▸ Exercises
1. Answer these questions using the passage on group blogging:
(a) Which upcoming events does the passage give as examples of a bad time to launch a group blog?
(b) What does scheduling posts in rotation save you from doing?
(c) What should group members at least do from their personal Twitter accounts?
2. Continue the passage on group blogging from its last sentence.

Also think of your personal life, and the lives of your group members. Do you have a major event coming up, like a wedding or a big move? Or a new job? Maybe not the best time to launch a group blog. See hidden time costs, below!

What are the hidden time costs of group blogging?
I thought a group blog would save me time. In many ways, it does. As I’ve mentioned, scheduling posts in rotation means you don’t have to think about the blog every single day. And it does get easier as you go along. You get into a rhythm with your group. Here are some potential time sucks to be aware of, however.

  • Gathering followers on the blog and on Twitter. You can’t follow a million people and expect them all to follow back. You can’t be a spammer. You have to be a little strategic about this. It takes time to find and build your audience. No one person should have to do it all. Ideally, someone is in charge of a Twitter account for the group, but everyone should be able to access it and work on followers, or at least retweet group messages from their personal Twitter accounts.

▸ Provided material
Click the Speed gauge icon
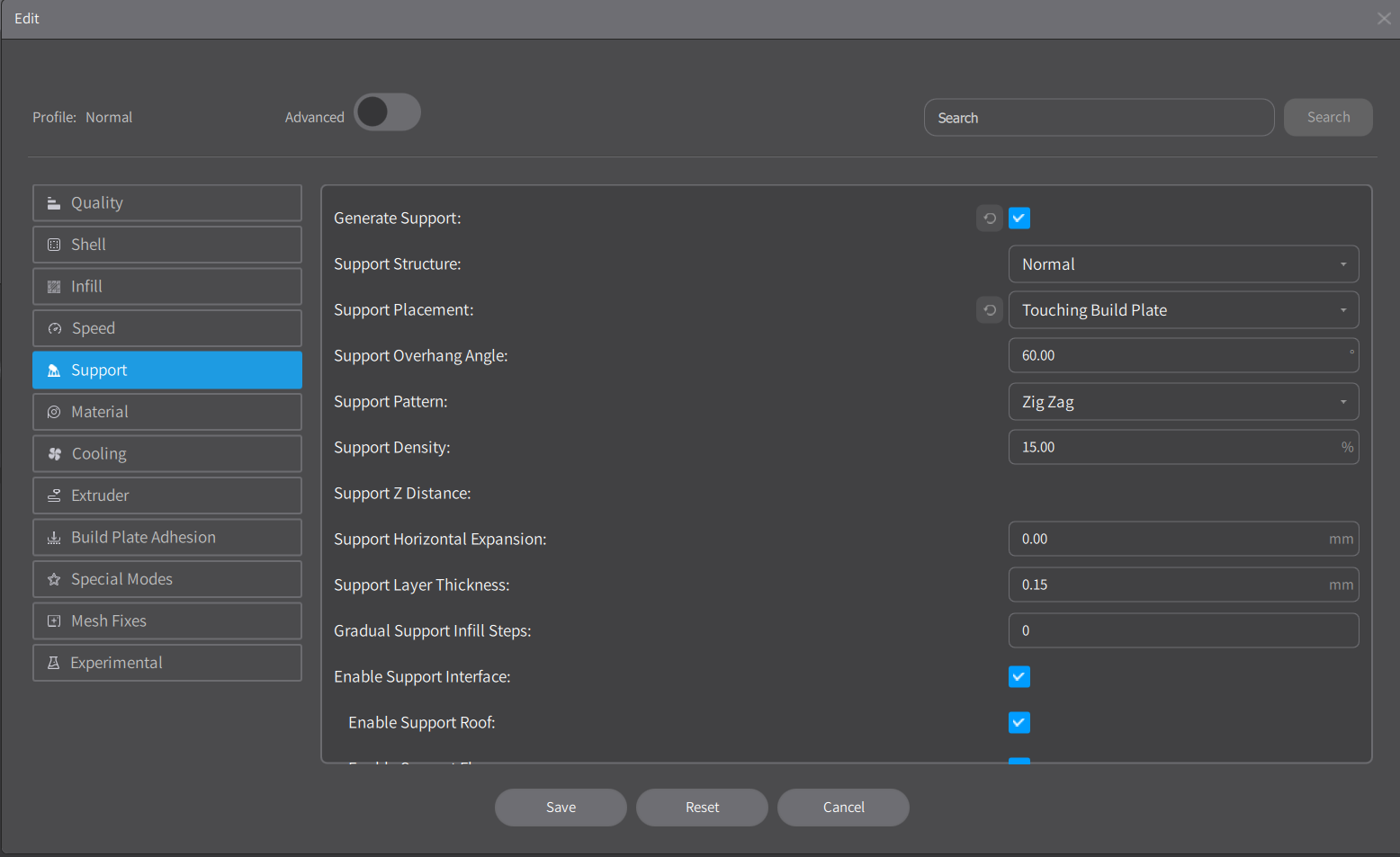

▸ Answers to the problems
1.
(a) A wedding, a big move, or a new job.
(b) Having to think about the blog every single day.
(c) Retweet group messages.

2.
  • Hunting down images. Images — line art and photos — are great to use on blogs. They add visual interest and can help your blog show up more on Internet searches. But finding just the right images online takes time, especially when you need to be aware of copyright restrictions. There are sites with free, public domain images, but they may not have just the image you want. You may need to take your own photos or provide your own art at times. And formatting posts with images can sometimes be a pain, depending on your blogging platform. Sometimes group members have different comfort levels working with images (or videos) and other members may need to bail them out. Budget extra time if you are working with a lot of images.
  • Running contests. Contests are great because they can bring followers and commenters to your blog and your group Twitter feed. But running them can be time consuming. You have to decide how you’ll run the contest (a special widget that tabulates results in a Spreadsheet for you? Or a low-tech version, taking note of blog commenters/followers and doing a drawing?) You have to advertise the contest, pretty much every day — we advertise our book giveaways on the blog posts and on Twitter. Then you have to go the post office and mail the book or whatever you’re giving away, adding one more errand to your to-do list. I like contests, as I like the chance to get an author’s book into the hands of an eager new reader, but I was surprised at how time-consuming giveaways can be. You’ve giving away a prize, and also some of your own precious time.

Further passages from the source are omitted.